Wildlife at Fauna Australia Wildlife Retreat

Koala at Fauna Australia

Southern and Northern Koalas can be seen at Fauna Australia Wildlife Retreat. Meet them in the Koala Experince or glance at them at your own lesiure.

Bob the Yellow-tailed Black Cockatoo

Talk to Bob the Yellow-tailed Black Cockatoo. He says few words. "Hello" "Welcome to Fauna Australia" "Hello, how are ya". "Is that a Tiger Quoll?". Maybe he could be trained to fly the Otways and see if he can find any.

Southern Hairy-nosed Wombats and Common Wombats make Fauna Australia their home.

Wombats are one of Kirsten's favourite animals. Animal feed is provided so you can feed them at your leisure. They are always keen to meet people. We have two of the three species.
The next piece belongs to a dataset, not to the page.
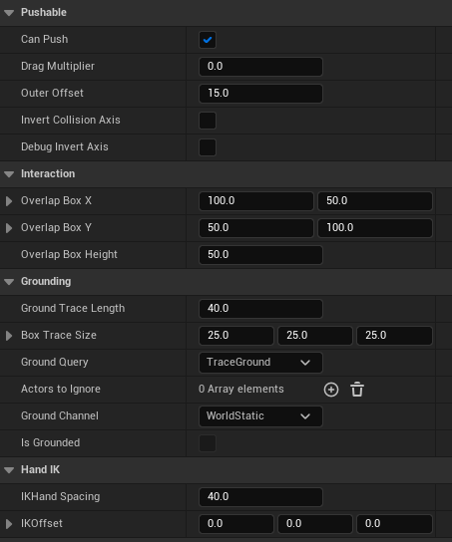This screenshot has height=542, width=452.
Task: Collapse the Grounding section header
Action: [x=9, y=282]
We have Southern hairy-nosed Wombats and Common Wombats. We are one of the only places in the World to breed second generation Common Wombats.

Long-nosed Potoroo

Long-nosed Potoroos are one of the smallest members of the Kangroo family. We have a very sucessful breeding program. They are very vulnerable to attack from cats and foxes.

Tammar Wallaby

The Tammar Wallay is found on Kangaroo Island in South Australia. A remarkable wallaby, able to survive by drinking sea water. They are always keen for animal food. Mainland populations were wiped out with the introduction of foxes.
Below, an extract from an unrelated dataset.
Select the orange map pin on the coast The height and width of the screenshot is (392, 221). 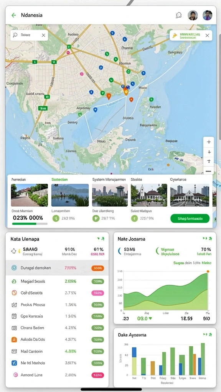pos(109,96)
Guest holding Wilma the Wombat

Wilma the Common Wombat is a second generation captive bred Wombat. We handraised her to allow better interaction with our guests.

Swamp Wallaby

Swamp Wallabies can been seen along the sides of the Great Ocean Road while travelling. More like a rock wallaby they are capable of jumping up steep embankments.

Red-bellied Pademelon

The Red-bellied Pademelon is now extinct on mainland Australia and now only found in Tasmania. We sucessfully breed this species and you can see them hopping around the garden.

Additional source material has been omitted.